■ What the task asks:
Pick up the news report below about refugees reaching Malaysia and Indonesia after the Thai crackdown, and continue it from its last sentence.

Monday, 11 May 2015

Hundreds of refugees arrive in Malaysia, Indonesia after Thai crackdown







By Roni Bintang and Al-Zaquan Amer Hamzah

LHOKSUKON, Indonesia/KUALA LUMPUR, May 11 (Reuters) -
M alaysia detained more than a thousand Bangladeshi and Rohingya
refugees, including dozens of children, police said, a day after
authorities rescued hundreds stranded off the coast of
Indonesia's western tip.

There has been a huge increase in refugees from impoverished
Bangladesh and Myanmar drifting on boats to Malaysia and
Indonesia in recent days after Thailand, usually the initial
destination in the region's people smuggling network, announced
a crackdown on the trafficking.

Over 100 refugees from these countries were found wandering
around in southern Thailand last week, apparently after they
were abandoned by the smugglers.

■ Dataset:
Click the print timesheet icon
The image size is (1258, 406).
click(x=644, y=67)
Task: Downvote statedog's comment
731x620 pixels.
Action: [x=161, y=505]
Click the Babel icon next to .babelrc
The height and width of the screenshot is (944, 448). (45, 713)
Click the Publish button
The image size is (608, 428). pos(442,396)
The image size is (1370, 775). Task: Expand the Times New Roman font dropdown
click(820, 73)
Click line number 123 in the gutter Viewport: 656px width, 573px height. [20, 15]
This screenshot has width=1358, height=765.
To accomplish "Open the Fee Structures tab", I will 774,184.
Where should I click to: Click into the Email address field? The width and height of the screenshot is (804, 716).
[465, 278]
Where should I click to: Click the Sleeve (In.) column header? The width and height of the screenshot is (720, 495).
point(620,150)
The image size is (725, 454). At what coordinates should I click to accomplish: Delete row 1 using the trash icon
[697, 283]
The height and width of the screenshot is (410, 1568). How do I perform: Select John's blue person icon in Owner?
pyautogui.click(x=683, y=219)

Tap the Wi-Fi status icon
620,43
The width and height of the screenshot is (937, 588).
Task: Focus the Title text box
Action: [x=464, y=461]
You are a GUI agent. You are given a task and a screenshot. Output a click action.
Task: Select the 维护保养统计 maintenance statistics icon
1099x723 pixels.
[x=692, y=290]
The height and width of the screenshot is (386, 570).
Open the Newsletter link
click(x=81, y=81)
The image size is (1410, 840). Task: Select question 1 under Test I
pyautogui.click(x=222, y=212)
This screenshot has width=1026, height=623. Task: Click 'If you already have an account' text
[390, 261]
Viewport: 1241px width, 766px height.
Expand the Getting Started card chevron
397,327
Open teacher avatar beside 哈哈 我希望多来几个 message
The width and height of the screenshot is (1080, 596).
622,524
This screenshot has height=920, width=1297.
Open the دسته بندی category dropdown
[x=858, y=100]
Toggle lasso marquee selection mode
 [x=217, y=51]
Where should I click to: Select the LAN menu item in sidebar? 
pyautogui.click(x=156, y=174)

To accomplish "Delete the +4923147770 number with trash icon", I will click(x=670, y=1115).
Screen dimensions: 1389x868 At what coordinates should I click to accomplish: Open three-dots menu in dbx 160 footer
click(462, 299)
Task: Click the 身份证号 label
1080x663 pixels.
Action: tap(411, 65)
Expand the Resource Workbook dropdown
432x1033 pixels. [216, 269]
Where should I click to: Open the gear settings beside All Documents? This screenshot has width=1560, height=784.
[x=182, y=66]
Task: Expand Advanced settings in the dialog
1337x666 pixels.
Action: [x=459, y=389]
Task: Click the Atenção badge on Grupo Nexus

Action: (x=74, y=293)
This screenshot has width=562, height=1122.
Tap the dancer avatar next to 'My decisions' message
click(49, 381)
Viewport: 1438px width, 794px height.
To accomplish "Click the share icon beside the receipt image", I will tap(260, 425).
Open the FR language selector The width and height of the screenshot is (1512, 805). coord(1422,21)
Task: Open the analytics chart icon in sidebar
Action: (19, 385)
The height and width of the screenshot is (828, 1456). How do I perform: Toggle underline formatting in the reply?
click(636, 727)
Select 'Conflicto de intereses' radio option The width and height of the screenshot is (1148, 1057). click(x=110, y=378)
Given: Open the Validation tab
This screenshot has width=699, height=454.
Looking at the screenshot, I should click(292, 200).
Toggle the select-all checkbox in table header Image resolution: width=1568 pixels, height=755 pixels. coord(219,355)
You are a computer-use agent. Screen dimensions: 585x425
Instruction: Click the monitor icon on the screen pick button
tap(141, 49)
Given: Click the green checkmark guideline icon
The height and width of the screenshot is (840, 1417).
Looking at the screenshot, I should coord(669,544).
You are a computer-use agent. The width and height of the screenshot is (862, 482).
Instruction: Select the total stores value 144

■ Response to this exercise:
An estimated 25,000 Rohingya Muslims from Myanmar and
Bangladeshis boarded people smugglers' boats in the first three
months of this year, twice as many in the same period of 2014,
the U.N. refugee agency UNHCR has said.. Most
travel in rickety traffickers' boats to Thailand, where they are
held in squalid jungle camps until a ransom is paid.

Police on the northwest Malaysian island of Langkawi, close
to the border with Thailand, said three boats arrived in the
middle of the night to unload the refugees, who were taken into
custody as they came ashore. One boat was discovered after it
got stuck on a breakwater, but the other two vessels escaped.
There was no immediate word on the crew.

"They came from their respective countries, moved towards
Thailand and into Malaysia by Langkawi," local police chief
Harrith Kam Abdullah told Reuters. He did not elaborate.

The boats contained 555 Bangladeshis and 463 Rohingya, who
would be handed over to the immigration department, he added.

Malaysia, one of Southeast Asia's wealthier economies, has
long been a magnet for illegal immigrants from poorer countries
in the region.

Nearly 600 migrants thought to be Rohingya refugees and
Bangladeshis were rescued from at least two wooden boats
stranded off the coast of Indonesia's Aceh province on Sunday,
authorities said.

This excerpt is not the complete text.